Consignes à suivre:
1) Répondez à ces questions sur l'entretien avec Magali Pinglaut :
(a) Dans quelle région de France ses parents jouent-ils dans une troupe de théâtre amateur ?
(b) À quel âge est-elle arrivée à Bruxelles ?
(c) Qui met en scène « On achève bien les chevaux » ?
2) Prolongez l'entretien avec Magali Pinglaut à partir de sa dernière réponse.

Magali Pinglaut : un besoin urgent de solidarité



Française d’origine et belge de cœur, Magali Pinglaut est une artiste d’exception, engagée dans la vie comme dans son métier de comédienne, qu’elle exerce avec passion depuis près de 25 ans.

Sa prestation dans le spectacle « Après la répétition » d’Ingmar Bergman en 1999, aux côtés d’Anne Chappuis et Pierre Laroche, marque le début d’une longue relation de confiance avec Le Public. Elle en foule les planches régulièrement au fil des années, tour à tour comédienne dans des rôles denses, ou metteure en scène.

Elle est aujourd’hui à l’affiche du spectacle « On achève bien les chevaux », une création originale du Théâtre le Public, mise en scène par Michel Kacenelenbogen.

TLP - Cela fait environ 25 ans que tu sillonnes le paysage théâtral belge. Peux-tu nous parler de ton parcours ?

Magali Pinglaut : Mes deux parents sont comédiens dans une troupe de théâtre amateur dans le Berry, en France. Enfant, je me plaisais à les regarder répéter, et j’ai rapidement été amenée à les rejoindre sur les planches. C’est comme ça que j’ai fait mes premiers pas au théâtre. Ils connaissaient -et connaissent encore aujourd’hui- bon nombre de personnalités importantes du milieu théâtral français et international (Arianne Mnouchkine entre autres). Portée par ce microcosme, j’ai eu la chance de découvrir des pièces incroyables, et de développer en profondeur ma culture théâtrale. À 17 ans, c’est assez naturellement que j’ai décidé de faire du théâtre mon métier. Un ami de la famille issu du milieu m’a déconseillé de me rendre à Paris pour entamer ma formation, et m’a suggéré Bruxelles, à une époque où les écoles artistiques en Belgique n’avaient pourtant pas l’aura qu’elles ont aujourd’hui. Il avançait notamment que l’accent mis sur la troupe théâtrale dans l’enseignement belge, en oppositions aux carrières solistes à la française, correspondait davantage à ma philosophie et ma vision du monde.

Je suis donc arrivée à Bruxelles à 19 ans, pour entreprendre ma vie d’artiste. On m’a conseillé de m’inscrire chez Pierre Laroche, chez qui j’ai entamé ma formation après avoir réussi le concours. Assez rapidement, en marge de l’école, j’ai commencé à rencontrer des gens, à me créer un cercle de relations (Laurence Vielle entre autres). Les choses se sont ensuite enchainées. J’ai accepté certains projets et, par conscience ou inconscience, j’en ai refusé beaucoup d’autres. J’ai travaillé pour de nombreux théâtres, mais il a toujours été crucial pour moi de rester indépendante, de ne pas me cantonner à un établissement, une institution en particulier. J’ai fait ce pari à l’époque, et j’y reste fidèle aujourd’hui. Cette volonté d’indépendance ne m’a cependant pas empêchée de développer des relations long-terme multiples auxquelles je suis fortement attachée.

Tu te considèrerais comme une réfugiée culturelle ?

(Rires) Oui si l’on veut ! J’ai fait ce choix de venir m’installer ici, et au cours de mes stages et formations internationales, j’ai très rapidement revendiqué mon appartenance à la Belgique. Je suis belge de formation et belge de cœur : c’est ici que j’ai passé plus de la moitié de ma vie.

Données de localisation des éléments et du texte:
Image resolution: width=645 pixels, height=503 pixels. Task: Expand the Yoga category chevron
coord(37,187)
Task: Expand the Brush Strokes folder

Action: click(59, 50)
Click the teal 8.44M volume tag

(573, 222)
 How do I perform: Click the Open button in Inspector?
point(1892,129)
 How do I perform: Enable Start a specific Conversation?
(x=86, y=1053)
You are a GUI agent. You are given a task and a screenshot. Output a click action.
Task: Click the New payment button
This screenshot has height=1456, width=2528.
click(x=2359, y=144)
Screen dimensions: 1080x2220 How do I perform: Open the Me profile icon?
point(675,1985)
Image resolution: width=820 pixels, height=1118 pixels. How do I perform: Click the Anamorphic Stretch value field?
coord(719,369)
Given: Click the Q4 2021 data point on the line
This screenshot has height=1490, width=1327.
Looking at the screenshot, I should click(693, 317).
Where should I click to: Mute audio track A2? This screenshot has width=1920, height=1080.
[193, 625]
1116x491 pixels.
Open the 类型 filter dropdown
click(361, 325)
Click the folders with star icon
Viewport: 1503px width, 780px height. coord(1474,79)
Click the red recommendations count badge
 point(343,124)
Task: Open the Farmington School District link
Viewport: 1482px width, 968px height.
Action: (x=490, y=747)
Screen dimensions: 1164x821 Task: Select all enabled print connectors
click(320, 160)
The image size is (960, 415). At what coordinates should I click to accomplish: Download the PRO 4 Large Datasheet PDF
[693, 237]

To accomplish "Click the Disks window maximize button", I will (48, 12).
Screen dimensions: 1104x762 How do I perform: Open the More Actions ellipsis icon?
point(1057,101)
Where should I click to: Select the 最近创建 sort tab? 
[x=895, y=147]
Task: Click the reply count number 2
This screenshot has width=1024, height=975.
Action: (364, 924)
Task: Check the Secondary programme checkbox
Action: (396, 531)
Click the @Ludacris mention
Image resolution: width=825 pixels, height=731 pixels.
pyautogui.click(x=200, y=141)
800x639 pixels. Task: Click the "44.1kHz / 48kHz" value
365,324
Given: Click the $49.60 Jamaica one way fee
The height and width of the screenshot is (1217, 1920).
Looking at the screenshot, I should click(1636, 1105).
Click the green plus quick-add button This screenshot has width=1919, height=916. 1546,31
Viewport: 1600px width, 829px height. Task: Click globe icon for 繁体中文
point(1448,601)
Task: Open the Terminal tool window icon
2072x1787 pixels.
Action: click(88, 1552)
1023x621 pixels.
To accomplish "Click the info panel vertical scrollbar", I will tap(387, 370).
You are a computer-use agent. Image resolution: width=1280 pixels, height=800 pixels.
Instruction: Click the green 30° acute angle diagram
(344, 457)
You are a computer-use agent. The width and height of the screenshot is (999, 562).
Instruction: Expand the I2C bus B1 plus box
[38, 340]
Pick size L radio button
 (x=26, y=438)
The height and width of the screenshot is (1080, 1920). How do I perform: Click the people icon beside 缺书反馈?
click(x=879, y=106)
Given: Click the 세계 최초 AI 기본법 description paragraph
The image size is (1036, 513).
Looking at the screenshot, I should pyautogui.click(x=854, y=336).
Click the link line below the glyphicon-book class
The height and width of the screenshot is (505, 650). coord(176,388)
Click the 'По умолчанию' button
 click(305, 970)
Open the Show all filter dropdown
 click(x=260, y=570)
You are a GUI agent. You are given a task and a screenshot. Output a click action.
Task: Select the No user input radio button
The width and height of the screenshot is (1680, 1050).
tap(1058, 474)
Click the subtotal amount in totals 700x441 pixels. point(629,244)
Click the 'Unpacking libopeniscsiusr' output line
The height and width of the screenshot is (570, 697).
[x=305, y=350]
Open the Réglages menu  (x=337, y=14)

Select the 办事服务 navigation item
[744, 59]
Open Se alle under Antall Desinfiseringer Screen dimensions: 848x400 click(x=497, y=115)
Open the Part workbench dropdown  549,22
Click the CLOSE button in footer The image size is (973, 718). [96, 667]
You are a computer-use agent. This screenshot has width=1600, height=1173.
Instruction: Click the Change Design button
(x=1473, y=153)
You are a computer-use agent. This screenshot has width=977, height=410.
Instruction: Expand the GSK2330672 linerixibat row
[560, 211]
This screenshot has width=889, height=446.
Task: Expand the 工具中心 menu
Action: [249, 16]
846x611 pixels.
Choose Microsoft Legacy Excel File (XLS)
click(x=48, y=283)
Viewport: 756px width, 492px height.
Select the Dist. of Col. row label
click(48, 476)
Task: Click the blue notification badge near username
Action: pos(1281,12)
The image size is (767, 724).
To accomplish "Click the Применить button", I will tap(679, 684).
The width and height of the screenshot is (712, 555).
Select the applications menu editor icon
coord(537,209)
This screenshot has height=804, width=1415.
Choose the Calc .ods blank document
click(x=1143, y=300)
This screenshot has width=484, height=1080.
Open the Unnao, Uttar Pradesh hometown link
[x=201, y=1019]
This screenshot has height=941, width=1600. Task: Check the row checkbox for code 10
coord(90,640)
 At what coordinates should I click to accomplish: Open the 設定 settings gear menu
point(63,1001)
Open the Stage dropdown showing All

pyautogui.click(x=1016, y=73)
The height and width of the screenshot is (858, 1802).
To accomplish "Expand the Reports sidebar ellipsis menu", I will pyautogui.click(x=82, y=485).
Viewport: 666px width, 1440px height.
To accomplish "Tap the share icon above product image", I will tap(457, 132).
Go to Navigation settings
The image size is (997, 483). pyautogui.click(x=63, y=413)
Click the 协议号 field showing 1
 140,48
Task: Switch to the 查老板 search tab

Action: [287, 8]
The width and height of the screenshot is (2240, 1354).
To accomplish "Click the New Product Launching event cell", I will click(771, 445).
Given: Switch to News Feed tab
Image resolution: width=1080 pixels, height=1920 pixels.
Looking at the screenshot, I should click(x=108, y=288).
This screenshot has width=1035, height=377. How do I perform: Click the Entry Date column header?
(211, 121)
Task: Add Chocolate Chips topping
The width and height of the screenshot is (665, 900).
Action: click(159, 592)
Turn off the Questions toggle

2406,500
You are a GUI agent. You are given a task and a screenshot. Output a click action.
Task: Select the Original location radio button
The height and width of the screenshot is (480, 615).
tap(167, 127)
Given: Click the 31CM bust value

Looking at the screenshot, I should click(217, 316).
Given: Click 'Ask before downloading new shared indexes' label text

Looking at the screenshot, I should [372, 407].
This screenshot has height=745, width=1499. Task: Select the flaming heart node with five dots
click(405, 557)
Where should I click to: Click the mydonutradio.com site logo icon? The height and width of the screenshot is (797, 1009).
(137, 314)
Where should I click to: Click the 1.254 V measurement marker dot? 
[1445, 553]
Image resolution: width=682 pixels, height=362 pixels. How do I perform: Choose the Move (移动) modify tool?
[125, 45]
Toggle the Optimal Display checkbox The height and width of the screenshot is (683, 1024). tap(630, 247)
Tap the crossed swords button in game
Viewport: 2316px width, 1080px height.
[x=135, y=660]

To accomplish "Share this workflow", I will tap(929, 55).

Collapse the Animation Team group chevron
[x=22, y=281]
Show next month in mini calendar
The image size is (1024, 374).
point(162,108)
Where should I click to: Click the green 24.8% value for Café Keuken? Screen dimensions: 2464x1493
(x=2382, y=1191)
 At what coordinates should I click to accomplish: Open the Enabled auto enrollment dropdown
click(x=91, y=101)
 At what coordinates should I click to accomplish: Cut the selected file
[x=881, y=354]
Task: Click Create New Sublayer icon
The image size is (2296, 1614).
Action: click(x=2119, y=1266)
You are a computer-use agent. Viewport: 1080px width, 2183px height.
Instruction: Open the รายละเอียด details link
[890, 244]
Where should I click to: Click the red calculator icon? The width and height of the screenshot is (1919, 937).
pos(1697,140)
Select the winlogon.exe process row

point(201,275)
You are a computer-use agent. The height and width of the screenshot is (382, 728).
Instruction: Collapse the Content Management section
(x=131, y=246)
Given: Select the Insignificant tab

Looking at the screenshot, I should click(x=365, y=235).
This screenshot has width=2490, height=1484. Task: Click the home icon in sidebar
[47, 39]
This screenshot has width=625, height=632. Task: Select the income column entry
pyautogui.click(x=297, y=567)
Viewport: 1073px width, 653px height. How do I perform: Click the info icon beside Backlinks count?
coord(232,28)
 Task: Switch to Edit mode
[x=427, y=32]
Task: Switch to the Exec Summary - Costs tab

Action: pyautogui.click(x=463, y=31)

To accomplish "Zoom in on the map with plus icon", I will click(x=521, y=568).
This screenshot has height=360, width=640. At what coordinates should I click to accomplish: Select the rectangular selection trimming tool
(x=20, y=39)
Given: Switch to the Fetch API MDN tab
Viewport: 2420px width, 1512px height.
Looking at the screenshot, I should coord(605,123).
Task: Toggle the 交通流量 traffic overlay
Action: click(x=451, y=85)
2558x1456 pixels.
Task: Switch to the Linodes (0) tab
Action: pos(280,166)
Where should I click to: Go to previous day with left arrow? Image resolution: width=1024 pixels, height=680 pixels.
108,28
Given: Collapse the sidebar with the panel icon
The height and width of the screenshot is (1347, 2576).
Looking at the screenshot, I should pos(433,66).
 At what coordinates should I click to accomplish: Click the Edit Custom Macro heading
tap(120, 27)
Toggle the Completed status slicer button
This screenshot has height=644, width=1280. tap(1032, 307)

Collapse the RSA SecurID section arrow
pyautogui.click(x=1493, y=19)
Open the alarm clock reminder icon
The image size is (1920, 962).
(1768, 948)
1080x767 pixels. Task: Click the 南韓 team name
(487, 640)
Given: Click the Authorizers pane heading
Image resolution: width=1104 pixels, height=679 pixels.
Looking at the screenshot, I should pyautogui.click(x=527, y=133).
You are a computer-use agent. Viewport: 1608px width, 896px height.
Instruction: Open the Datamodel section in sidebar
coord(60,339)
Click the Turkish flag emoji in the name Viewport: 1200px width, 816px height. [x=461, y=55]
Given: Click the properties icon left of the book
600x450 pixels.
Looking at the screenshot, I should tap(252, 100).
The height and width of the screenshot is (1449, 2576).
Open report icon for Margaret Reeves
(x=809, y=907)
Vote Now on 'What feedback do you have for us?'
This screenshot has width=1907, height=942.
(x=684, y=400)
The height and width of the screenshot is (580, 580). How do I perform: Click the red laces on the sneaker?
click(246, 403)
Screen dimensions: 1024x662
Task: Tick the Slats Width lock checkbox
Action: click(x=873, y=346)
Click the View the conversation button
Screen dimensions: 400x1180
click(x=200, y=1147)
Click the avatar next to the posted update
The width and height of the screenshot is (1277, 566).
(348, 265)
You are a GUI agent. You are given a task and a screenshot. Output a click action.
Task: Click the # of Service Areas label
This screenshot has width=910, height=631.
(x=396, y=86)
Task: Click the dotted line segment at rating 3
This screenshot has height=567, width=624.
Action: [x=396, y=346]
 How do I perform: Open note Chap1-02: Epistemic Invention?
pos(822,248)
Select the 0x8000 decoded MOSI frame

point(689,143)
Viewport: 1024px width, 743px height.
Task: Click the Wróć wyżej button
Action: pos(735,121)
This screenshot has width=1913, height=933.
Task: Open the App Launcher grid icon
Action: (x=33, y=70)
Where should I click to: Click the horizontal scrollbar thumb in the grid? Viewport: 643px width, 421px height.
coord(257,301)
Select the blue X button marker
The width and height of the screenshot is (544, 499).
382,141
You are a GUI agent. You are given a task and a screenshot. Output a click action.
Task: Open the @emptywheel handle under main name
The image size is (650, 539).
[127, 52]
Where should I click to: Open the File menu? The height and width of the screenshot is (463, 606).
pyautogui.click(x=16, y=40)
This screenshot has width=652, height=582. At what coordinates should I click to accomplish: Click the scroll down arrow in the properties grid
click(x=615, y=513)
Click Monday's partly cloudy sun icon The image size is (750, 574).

Réponses rédigées:
1)
(a) Dans le Berry.
(b) À 19 ans.
(c) Michel Kacenelenbogen.

2)
Perçois-tu des différences fondamentales entre nos deux pays dans leurs approches théâtrales et culturelles respectives ?

Au niveau de la formation, certainement. L’apprentissage en Belgique est très proche de l’école allemande : la maitrise du texte y est tout aussi importante que la maitrise du corps. La formation française est à mon sens plus mentale, plus cérébrale. Cette approche a ses limites. Je suis pour ma part viscéralement attachée au texte bien sûr, mais la dimension physique du jeu m’est également essentielle. À cet égard, l’enseignement belge est de très haut niveau.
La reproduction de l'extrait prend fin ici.